Problem to solve: Write out exactly, with no other output, the lines below from the one that contains "Given: Open the Configuration link" through the end.

*** Supplied data Section Begins ***

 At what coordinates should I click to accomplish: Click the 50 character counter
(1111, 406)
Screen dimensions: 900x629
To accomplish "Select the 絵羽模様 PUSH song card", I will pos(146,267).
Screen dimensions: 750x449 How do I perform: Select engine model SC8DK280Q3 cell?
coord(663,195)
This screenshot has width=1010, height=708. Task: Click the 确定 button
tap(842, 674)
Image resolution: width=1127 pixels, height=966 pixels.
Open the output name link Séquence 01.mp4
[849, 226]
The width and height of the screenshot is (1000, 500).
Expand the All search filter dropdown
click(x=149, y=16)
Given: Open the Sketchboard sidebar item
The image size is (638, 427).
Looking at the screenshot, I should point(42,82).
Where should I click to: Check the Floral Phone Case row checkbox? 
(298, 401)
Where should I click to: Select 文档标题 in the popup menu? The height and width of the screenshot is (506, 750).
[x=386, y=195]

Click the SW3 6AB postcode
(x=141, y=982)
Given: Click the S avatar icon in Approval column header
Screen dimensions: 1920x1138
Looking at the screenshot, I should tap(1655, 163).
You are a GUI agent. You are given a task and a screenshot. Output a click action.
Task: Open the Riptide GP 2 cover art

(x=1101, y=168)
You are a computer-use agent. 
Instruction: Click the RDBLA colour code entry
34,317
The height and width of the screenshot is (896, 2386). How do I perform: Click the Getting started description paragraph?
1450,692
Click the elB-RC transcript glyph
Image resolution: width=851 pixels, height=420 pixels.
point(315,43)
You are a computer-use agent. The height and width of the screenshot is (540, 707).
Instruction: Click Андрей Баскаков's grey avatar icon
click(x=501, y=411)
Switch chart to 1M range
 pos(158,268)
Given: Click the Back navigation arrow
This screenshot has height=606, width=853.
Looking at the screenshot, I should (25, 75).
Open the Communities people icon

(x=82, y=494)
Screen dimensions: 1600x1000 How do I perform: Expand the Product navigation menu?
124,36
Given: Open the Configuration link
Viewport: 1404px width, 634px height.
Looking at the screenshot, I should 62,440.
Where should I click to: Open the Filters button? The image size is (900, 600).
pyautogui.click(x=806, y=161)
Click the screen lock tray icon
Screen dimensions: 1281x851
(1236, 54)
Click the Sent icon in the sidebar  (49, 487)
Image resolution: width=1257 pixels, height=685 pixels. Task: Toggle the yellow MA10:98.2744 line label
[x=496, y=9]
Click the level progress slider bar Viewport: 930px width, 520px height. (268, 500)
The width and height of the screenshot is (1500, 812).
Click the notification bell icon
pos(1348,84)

*** Supplied data Section Ends ***

Your solution:
Given: Open the Configuration link
Viewport: 1404px width, 634px height.
Looking at the screenshot, I should 62,440.
Where should I click to: Open the Filters button? The image size is (900, 600).
pyautogui.click(x=806, y=161)
Click the screen lock tray icon
Screen dimensions: 1281x851
(1236, 54)
Click the Sent icon in the sidebar  (49, 487)
Image resolution: width=1257 pixels, height=685 pixels. Task: Toggle the yellow MA10:98.2744 line label
[x=496, y=9]
Click the level progress slider bar Viewport: 930px width, 520px height. (268, 500)
The width and height of the screenshot is (1500, 812).
Click the notification bell icon
pos(1348,84)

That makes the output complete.